Design and Characterization of a Miniaturized Implantable Antenna in a Seven-Layer Brain Phantom

Abstract

In this paper, we propose a miniaturized implantable antenna exhibiting a broadside radiation pattern and wide operating bandwidth. Previously reported small implantable antennas often display omni-directional radiation patterns which are not suitable for in-to-off wireless body area network. The proposed design overcomes this problem by optimizing the antenna structure inside a realistic brain implant environment, a seven-layer brain phantom including skin, fat, bone, dura, cerebrospinal fluid (CSF), gray and white matters. The seven-layer phantom was modeled in a full-wave simulation software, and then the antenna was embedded in dura layer. The antenna has a circular shape with a diameter of 10 mm and a thickness of 0.5 mm.

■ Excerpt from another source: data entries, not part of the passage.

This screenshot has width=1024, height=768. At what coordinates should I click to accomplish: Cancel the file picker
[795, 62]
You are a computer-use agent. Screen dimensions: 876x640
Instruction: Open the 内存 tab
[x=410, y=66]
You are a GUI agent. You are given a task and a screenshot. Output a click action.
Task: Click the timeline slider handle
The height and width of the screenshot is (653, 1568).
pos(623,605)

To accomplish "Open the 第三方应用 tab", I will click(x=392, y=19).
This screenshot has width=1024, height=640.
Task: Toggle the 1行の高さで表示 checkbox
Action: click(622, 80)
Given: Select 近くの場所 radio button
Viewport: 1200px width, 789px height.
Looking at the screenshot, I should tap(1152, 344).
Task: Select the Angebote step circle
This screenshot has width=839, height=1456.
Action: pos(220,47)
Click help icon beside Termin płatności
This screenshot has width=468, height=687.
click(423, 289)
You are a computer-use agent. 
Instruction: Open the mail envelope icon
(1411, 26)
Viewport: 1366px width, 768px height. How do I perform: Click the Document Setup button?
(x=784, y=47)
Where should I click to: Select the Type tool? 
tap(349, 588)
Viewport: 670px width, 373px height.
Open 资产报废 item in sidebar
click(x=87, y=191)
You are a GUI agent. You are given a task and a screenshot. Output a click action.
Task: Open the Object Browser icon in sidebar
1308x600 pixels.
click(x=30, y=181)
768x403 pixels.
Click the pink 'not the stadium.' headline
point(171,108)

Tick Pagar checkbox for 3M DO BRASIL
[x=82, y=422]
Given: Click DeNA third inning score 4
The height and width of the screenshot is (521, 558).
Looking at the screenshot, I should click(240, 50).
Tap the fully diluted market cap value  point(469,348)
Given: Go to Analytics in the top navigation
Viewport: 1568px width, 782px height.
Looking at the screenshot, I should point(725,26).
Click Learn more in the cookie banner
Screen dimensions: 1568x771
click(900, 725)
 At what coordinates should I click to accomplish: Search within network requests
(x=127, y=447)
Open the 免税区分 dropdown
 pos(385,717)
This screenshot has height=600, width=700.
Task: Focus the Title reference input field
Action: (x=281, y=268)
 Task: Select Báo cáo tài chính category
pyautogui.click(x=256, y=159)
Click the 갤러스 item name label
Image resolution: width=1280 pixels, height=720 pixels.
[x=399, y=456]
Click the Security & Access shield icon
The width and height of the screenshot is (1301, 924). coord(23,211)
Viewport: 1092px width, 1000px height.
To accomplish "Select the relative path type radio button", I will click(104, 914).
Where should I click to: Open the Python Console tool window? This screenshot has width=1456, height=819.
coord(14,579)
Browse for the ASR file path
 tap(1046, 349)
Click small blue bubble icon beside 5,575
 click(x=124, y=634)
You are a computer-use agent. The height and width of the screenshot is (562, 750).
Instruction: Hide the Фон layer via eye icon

The top and bottom insulating layers share the same dimensions of the antenna. With the given location and surrounding materials, the antenna geometry was optimized to resonate at 2.4 GHz and to radiate broadside. The optimal design was fabricated using a low-loss biocompatible PCB material, Taconic RF-35 ( $\varepsilon _{\mathrm {r}} =3.5$ , tan $\delta =0.0018$ ), and tested in a seven-layer brain phantom implemented with semi-solid artificial tissue emulating (ATE) materials. The results of both the simulation and measurement revealed similar −10-dB impedance bandwidths of 13.8% and 14.9%, respectively, which are wider than those of most single-band implantable antennas operating at 2.4 GHz. The proposed antenna also displayed a measured peak realized gain of −20.75 dBi and an acceptable radiation efficiency of 0.24%, which are within the typical range. Furthermore, we calculated the specific absorption rate (SAR) and assessed its compliance with the IEEE safety guidelines.